Who's the baby-daddy? − 16 January, 2008
So it makes me laugh now that Casey Aldridge, the reported father of Jamie-Lynn Spears’ baby, has now distanced himself from her as he questions whether or not he is the father. There’s a shocker. Apparently, they both “strayed” during the relationship – the reason? Because they are teens. I didn’t know that was a valid reason for promiscuity, but perhaps it is in Louisiana.
And according to local townsfolk, her being 16 and pregnant is NORMAL in those parts, and they can’t understand why the rest of the country is shocked. They think it’s just because she’s famous. Well, that’s part of it, but if we have to explain why we are all shocked, you wouldn’t get it anyway, sister.
So I guess they raise ‘em young and fast down in those parts. Such a shame. Being raised in the northeast, we girls were raised quite a bit differently – our priorities were very different. Luckily, Jamie-Lynn can support her poor decisions, but I shudder to think about all the unwed “normal” teen mothers in backwoods, I meant Kentwood, Louisiana.
I think it’s got to be a joke that Jamie-Lynn and her mom are attending local parenting classes. I hope the instructor includes something about exploitation and perhaps birth control.
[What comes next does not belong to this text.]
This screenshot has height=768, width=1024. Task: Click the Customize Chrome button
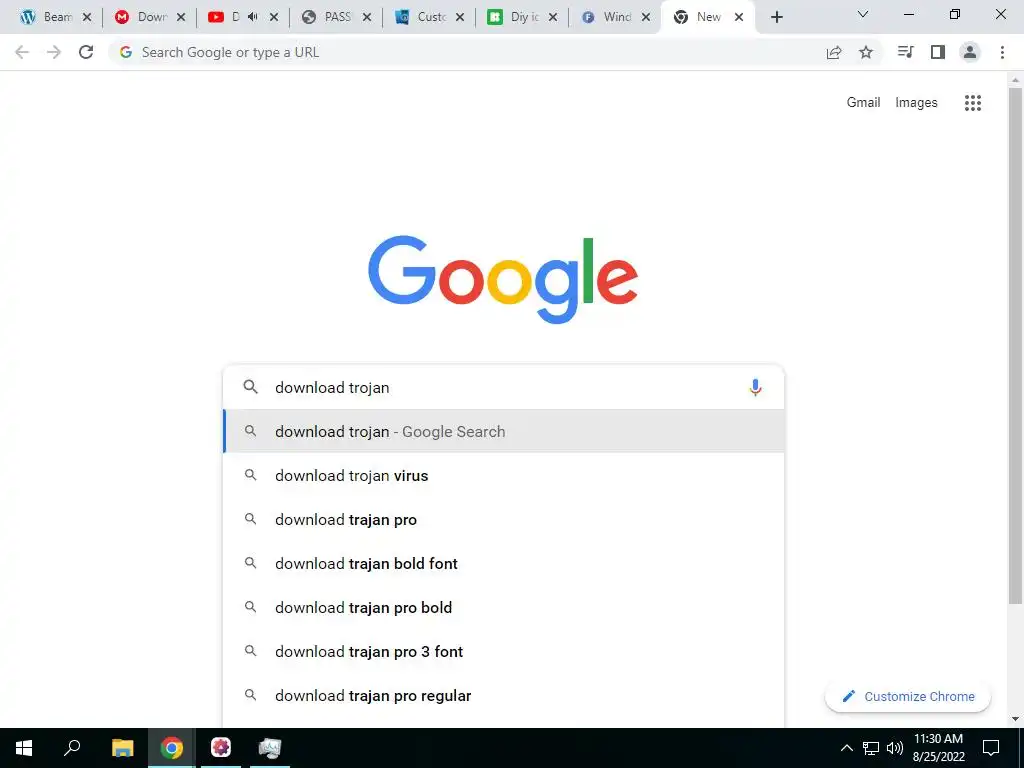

Maybe I am being too harsh. Perhaps this is Jamie-Lynn’s cry for help or attention. Or just that she is an idiot and couldn’t keep her legs closed. I find it so ironic that she and Casey met in church. What kind of church fosters underage fornication? Out in the open, I mean.
Maybe they should go on Maury Povich and have him do a DNA test. I know Maury always has those sensationalized shows where they have a mom, a kid and the supposed baby-daddy… they do a DNA test and some are the fathers and some are not (to the shock and embarrassment of the poor promiscuous mom who probably doesn’t even know what man fathered the child at this point). It makes for great TV – the screaming, the yelling, the always-adorable innocent baby, the trash parents… and then the announcement… and then you either get the righteously indignant baby-mama brow-beating the poor baby-daddy, or the baby-mama who flees the stage, hysterical because she doesn’t know who the baby-daddy really is. Maury is always there to make sure the baby-daddy steps up to the plate or tell the baby-mama he will help her find the REAL baby-daddy. So entertaining. It’s addictive. I can’t help myself.
So, we wait, with bated breath, to find out whether or not Casey Aldridge is Jamie-Lynn’s baby-daddy. Perhaps it will be another circus-event for the Spears family – they’ve got enough going on for a 3-Tent event at this point – a bunch of clowns running around doing ridiculous things. Oh, wait, that’s NORMAL for Louisiana…











Comments:
edunn (January 16, 2008. 08:18pm)
It is so sad isn't it? !! At 16 I was stil into 4-H and riding horses! I think it has to do a lot with the southern mentality, but also with this upcoming generation. I think we have sensasionalized them since birth!